EXTRACT PROVIDED =
* * *

When we last saw Christopher Chance (played by Mark Valley) in the season one finale of FOX's action-packed series "Human Target," Chance's partner Winston (Chi McBride) was being held hostage and Chance was trying desperately to figure out how to save his buddy. As the second season kicks off tonight, the mission to save Winston is first on the agenda for Chance and hired gun Guerrero (Jackie Earle Haley) before new showrunner Matt Miller swiftly steers the show in a newer and sharper direction with new characters and more breathtaking stunts.

We sent our Jim Halterman to Vancouver to the "Human Target" set to see what returning cast members Valley, Haley and McBride had to say about newcomers Indira Varma and Janet Montgomery (the ladies shared their thoughts on joining the testosterone-laden environment, too) as well as chat with Miller about taking the reigns of the action-packed season.

Valley, for one, sees the new characters played by Varma and Montgomery as a positive for the series. "It feels like a bigger show. There are more directions that we can go because there are more characters. A lot with this show is that it seems that the stories seem to be a little more attached to the characters as opposed to just an interesting plot line. Things seem to be coming from a personal interest for each of the characters." He added with a chuckle, "There are more people on set and I don't have to look at Chi and Jackie all day."

Another point of enthusiasm came from McBride, who talked about having Miller take over as show runner this year. "There's always a little bit of trepidation about a show taking a different trajectory or getting a new showrunner but I think Matt has done a really great job. Our show was driven more by mythology last year and now it's going to be driven more by character. Any character-driven show has an opportunity to be successful and Matt has given us a really great opportunity by given us two very talented actresses - Indira Varma and Janet Montgomery - and they're doing a really good job."

The fact that the second season premiere is titled "Ilsa Pucci" makes a strong statement that Varma's new character is going to be more than just another helpless woman who needs to be saved by Christopher Chance and, as has often been the case on the show thus far, falls in love with him. "What Indira brings to the part and what Ilsa is supposed to be," Miller shared, "is a woman who is not easily swayed romantically by [Chance] or his enormous amount of charm so while there is a romantic underpinning to the whole thing we're not trying to hit it on the nose just yet. We'd like it to be a bit of a slower burn that plays through the course of the season and beyond that. It's not really a David-Maddie 'I hate you/I hate you/I find you strangely attractive' thing. It's just two people who come from completely different worlds. Chance, of course, is an assassin who is sort of reformed but Ilsa is someone who has spent her life helping people."

For Varma, recently seen here on U.S. television in the BBC America crime series "Luther," the British actress feels the show needed to balance out the male cast from last season. In joking about why she and Montgomery needed to come on board with the show, she said, "Boys on their own are pretty boring. They smell... they fight... they talk about sex, drugs and rock and roll. They need girls to tell them what to do. They don't express anything! They're all so silent, aren't they? They don't share their feelings. The girls come along, they nag them a bit, they try to control them."

* * *

DATA ENTRIES =
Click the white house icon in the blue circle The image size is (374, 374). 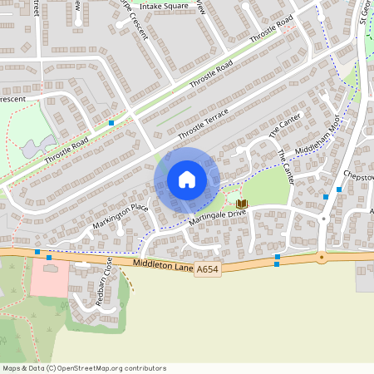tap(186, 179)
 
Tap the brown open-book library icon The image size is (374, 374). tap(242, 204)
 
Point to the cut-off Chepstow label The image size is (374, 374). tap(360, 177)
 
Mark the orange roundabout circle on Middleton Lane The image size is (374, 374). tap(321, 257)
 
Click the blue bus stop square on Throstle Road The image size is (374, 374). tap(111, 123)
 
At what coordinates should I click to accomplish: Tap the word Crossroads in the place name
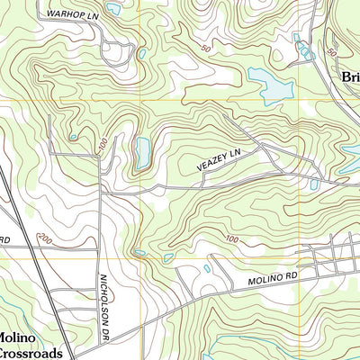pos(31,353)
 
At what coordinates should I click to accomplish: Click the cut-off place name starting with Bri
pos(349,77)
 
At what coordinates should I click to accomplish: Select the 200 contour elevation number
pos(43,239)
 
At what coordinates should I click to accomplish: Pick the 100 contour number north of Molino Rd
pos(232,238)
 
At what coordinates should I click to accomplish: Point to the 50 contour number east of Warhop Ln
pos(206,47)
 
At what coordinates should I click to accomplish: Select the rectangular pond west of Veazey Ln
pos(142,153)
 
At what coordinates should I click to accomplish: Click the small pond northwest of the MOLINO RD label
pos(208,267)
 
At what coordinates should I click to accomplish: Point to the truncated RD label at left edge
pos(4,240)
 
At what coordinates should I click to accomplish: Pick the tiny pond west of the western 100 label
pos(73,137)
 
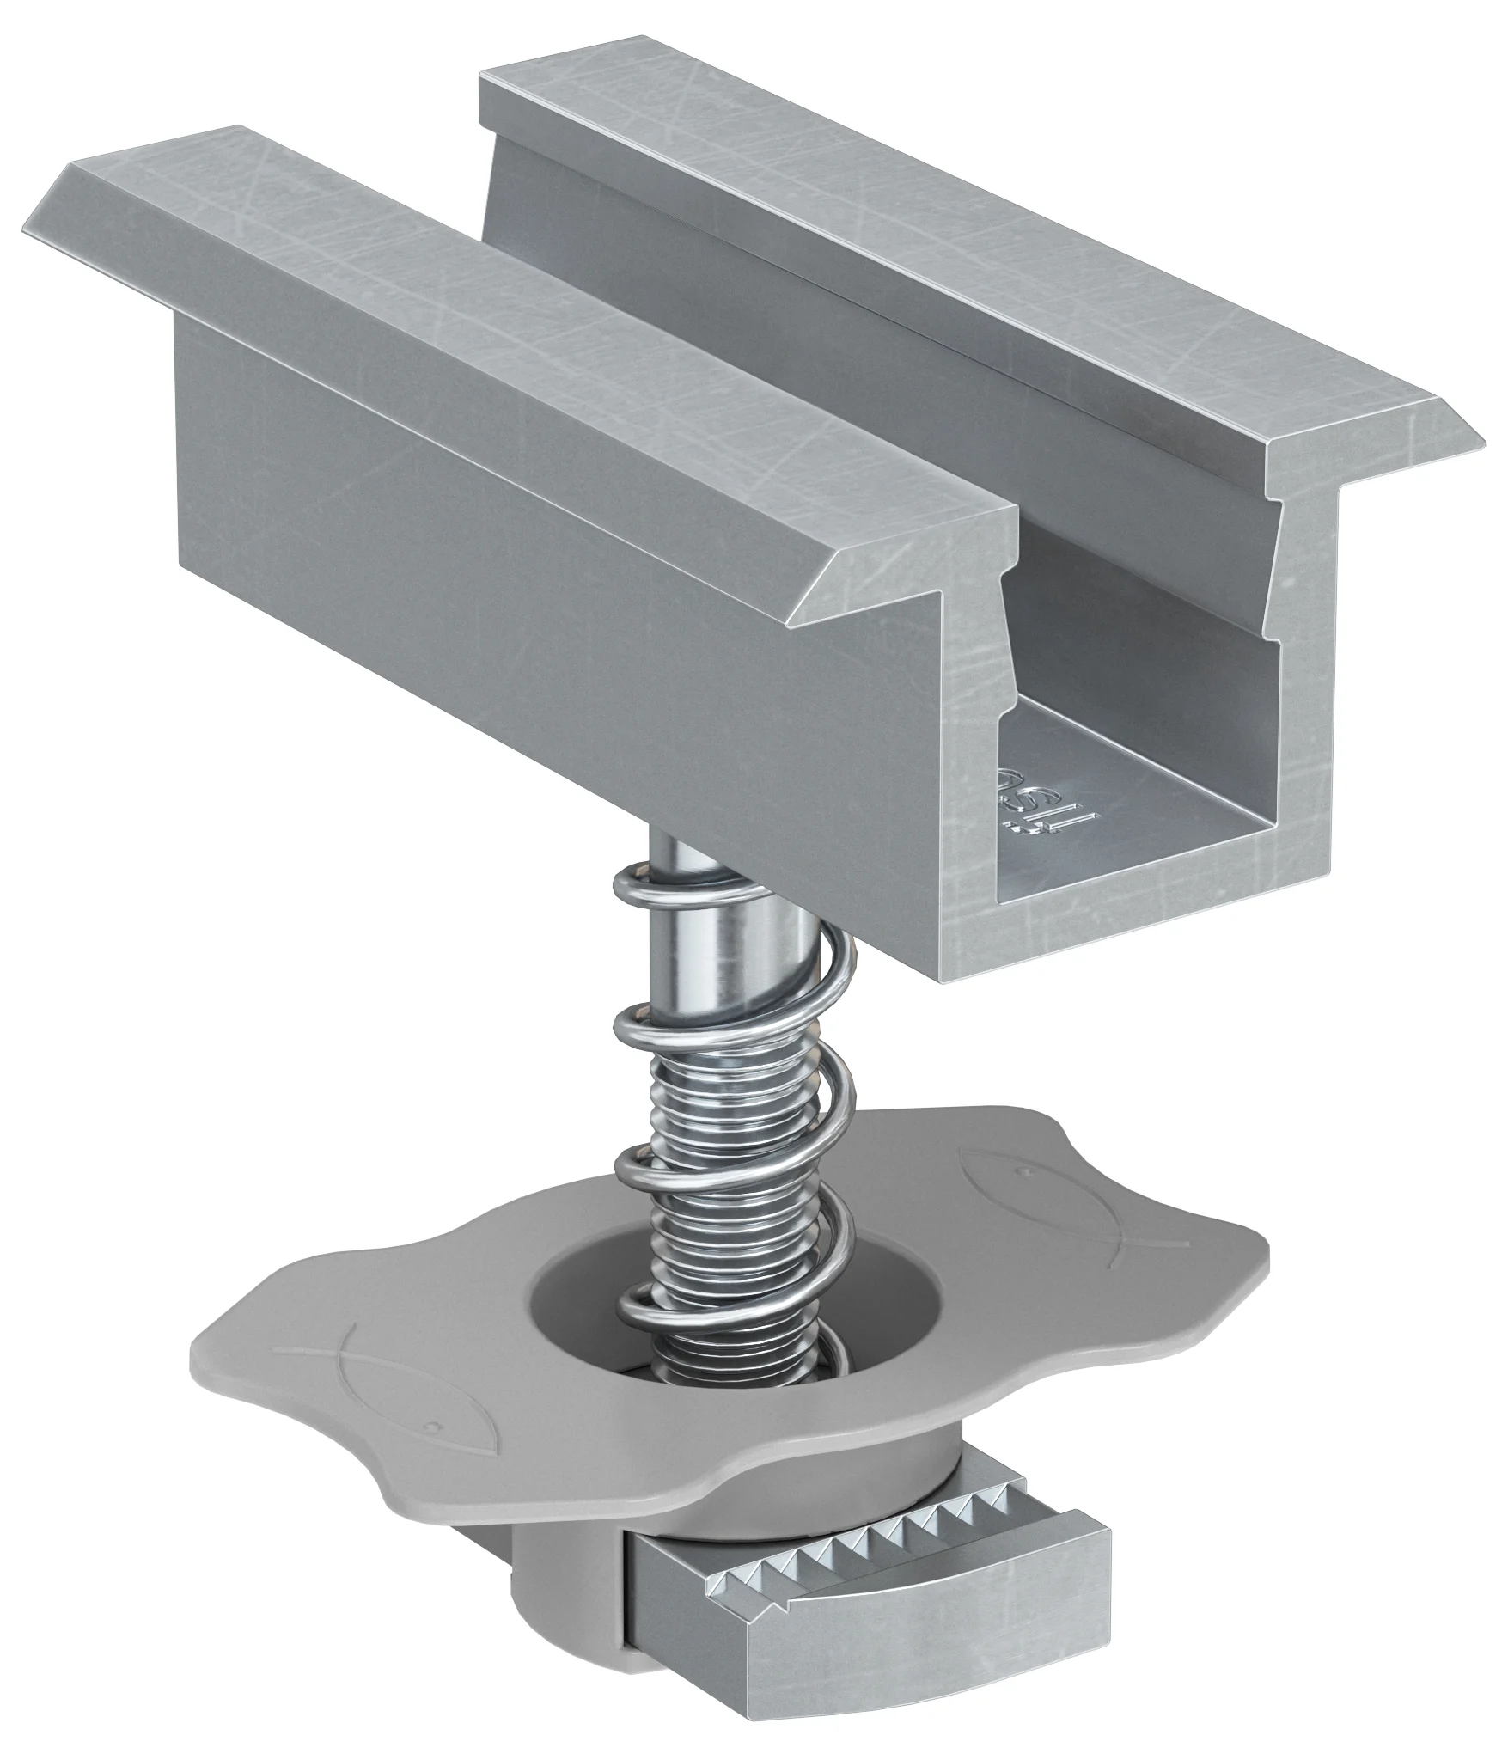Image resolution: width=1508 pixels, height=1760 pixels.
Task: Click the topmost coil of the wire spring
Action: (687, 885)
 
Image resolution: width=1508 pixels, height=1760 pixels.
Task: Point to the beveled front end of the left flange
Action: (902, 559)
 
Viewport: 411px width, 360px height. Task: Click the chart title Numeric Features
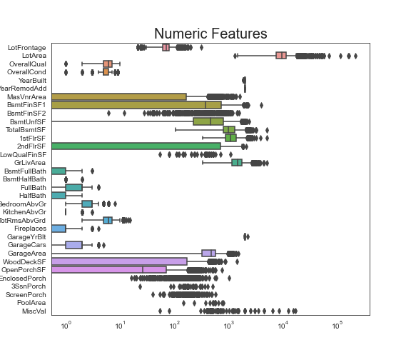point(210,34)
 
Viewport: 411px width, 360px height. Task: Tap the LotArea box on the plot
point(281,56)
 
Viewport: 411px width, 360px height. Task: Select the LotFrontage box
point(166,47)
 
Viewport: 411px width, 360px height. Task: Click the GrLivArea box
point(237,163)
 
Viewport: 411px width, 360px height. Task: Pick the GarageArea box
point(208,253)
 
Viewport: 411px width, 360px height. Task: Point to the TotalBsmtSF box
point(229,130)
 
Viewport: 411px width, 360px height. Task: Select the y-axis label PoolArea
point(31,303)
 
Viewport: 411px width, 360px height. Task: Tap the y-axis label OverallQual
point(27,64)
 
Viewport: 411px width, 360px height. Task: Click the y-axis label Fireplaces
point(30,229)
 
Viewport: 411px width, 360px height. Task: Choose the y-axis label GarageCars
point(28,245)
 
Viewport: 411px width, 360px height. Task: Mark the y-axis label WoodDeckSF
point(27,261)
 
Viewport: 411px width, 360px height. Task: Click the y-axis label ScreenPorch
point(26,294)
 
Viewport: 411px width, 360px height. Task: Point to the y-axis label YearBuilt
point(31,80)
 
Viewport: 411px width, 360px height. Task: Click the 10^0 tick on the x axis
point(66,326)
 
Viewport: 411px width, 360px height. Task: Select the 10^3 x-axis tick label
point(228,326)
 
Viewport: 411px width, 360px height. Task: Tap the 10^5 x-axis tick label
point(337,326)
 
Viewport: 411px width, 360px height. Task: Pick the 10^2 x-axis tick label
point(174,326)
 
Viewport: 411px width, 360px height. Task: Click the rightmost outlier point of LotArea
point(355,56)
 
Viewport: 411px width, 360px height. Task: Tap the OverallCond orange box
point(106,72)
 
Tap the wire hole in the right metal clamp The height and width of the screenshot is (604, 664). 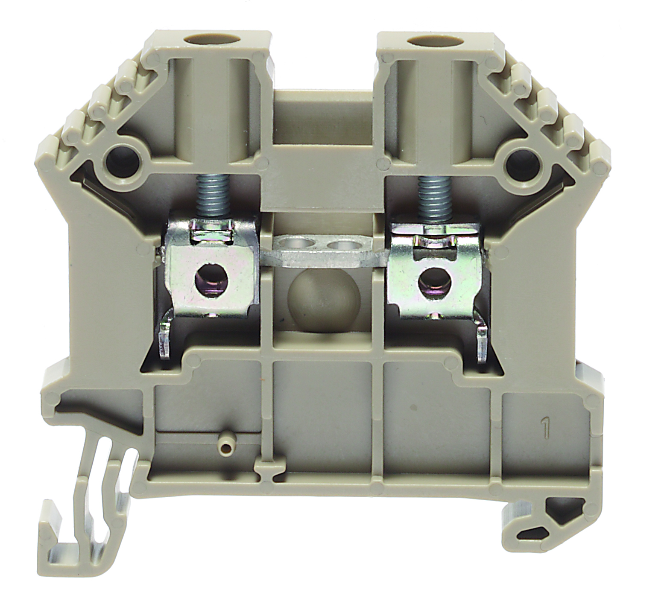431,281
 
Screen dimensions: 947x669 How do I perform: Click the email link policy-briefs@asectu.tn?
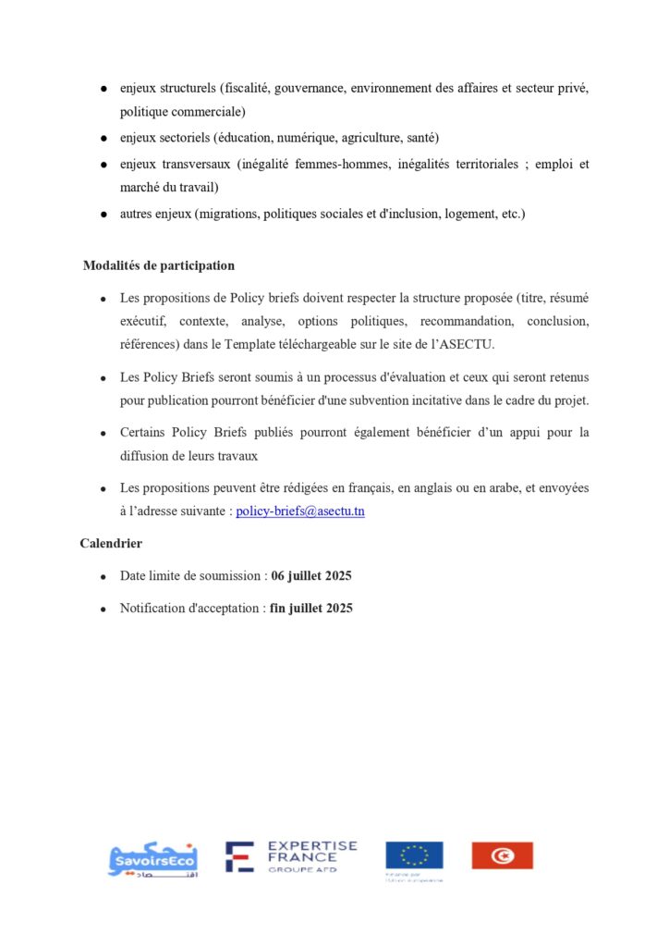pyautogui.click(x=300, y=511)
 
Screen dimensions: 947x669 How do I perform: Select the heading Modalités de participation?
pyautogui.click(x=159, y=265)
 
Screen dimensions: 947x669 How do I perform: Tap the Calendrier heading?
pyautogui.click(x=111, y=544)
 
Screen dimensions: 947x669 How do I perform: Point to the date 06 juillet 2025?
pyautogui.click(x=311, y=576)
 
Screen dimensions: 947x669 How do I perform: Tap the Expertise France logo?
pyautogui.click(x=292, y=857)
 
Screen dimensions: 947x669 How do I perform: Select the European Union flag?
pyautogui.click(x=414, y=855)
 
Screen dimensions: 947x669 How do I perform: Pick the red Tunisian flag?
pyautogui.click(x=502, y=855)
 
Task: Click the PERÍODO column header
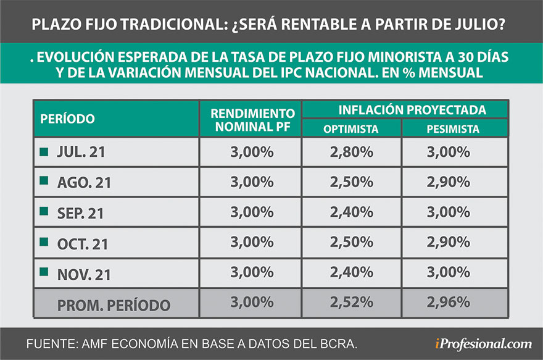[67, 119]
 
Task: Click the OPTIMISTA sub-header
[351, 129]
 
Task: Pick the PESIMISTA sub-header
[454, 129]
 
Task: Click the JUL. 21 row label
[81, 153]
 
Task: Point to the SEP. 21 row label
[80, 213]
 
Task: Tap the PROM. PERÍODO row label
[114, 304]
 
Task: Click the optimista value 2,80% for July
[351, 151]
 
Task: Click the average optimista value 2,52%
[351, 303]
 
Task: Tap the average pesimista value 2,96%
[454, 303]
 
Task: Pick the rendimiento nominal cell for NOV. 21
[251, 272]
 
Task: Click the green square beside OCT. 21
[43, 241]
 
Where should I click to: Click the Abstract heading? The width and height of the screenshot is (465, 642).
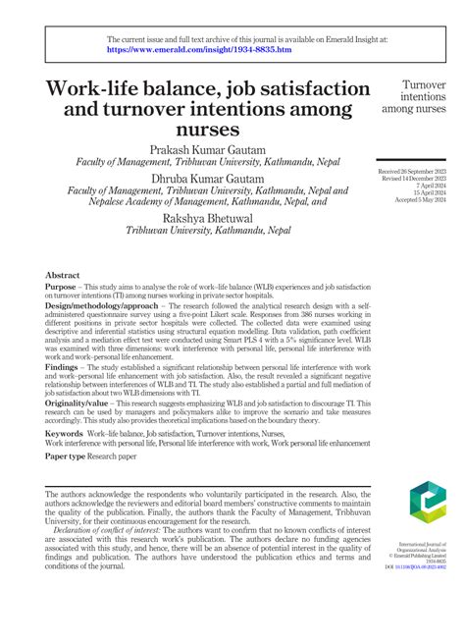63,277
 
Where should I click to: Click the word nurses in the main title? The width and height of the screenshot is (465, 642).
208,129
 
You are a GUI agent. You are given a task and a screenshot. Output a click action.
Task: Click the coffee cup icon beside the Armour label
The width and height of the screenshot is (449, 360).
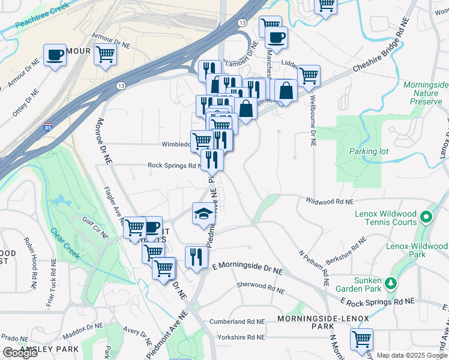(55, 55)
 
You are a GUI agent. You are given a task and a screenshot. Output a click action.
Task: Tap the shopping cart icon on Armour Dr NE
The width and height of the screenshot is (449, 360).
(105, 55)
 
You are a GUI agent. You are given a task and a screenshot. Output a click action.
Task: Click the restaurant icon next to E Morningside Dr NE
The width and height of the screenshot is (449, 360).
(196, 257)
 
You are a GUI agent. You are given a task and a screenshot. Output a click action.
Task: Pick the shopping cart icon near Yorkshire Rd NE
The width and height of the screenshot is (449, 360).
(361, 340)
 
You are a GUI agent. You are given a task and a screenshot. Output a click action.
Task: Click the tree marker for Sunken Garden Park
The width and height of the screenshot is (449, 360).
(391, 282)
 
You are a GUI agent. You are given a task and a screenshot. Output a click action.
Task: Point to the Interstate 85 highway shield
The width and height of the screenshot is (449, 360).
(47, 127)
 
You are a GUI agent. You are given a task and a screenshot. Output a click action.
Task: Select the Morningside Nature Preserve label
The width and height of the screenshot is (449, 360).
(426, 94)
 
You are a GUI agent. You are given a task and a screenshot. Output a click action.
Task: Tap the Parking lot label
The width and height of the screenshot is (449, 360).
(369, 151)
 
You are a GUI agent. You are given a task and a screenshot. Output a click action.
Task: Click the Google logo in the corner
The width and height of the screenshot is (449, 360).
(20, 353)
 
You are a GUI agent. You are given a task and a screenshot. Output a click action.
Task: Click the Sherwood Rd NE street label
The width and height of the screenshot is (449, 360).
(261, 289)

* * *

WHAT YOU ARE ASKED TO DO =
From the article about the second season of "Human Target," list every actor it names as a cast member of the show.

RESPONSE TO THIS TASK =
Mark Valley, Chi McBride, Jackie Earle Haley, Indira Varma, Janet Montgomery